- DATASET CONTENT
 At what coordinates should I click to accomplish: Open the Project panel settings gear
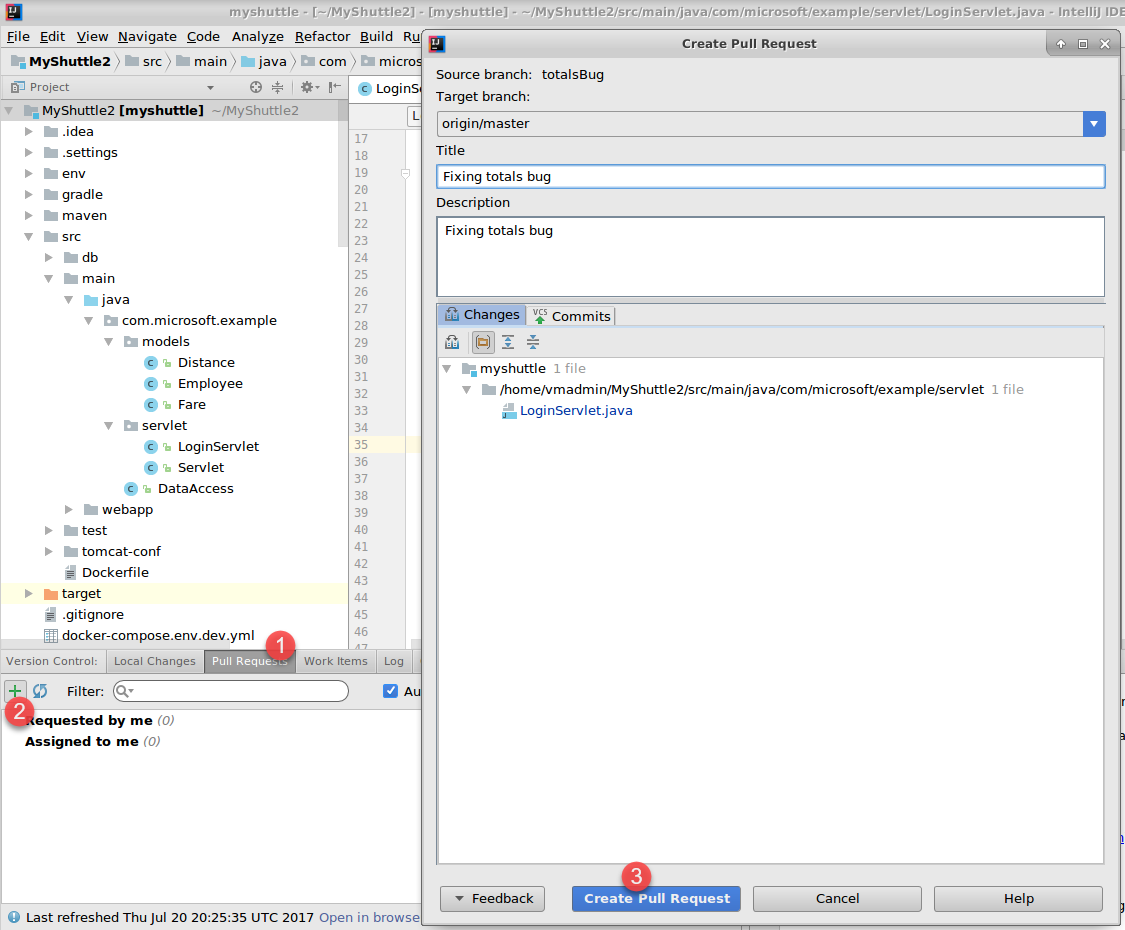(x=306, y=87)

* * *

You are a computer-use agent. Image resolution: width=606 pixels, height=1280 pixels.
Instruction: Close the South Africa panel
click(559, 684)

---

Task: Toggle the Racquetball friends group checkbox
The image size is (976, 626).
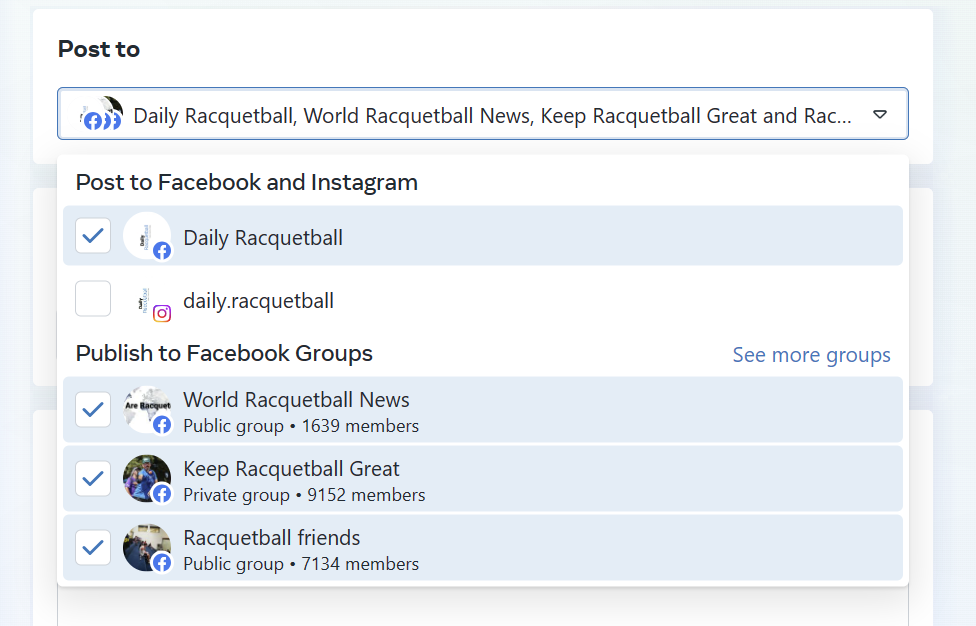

- ABOUT THIS EXERCISE
In the listing above, start at the line with "Task: Toggle the", go on through the line with "The image size is (976, 626).", and copy each of those lines exactly; leave out all the rest.

- TASK ANSWER
Task: Toggle the Racquetball friends group checkbox
The image size is (976, 626).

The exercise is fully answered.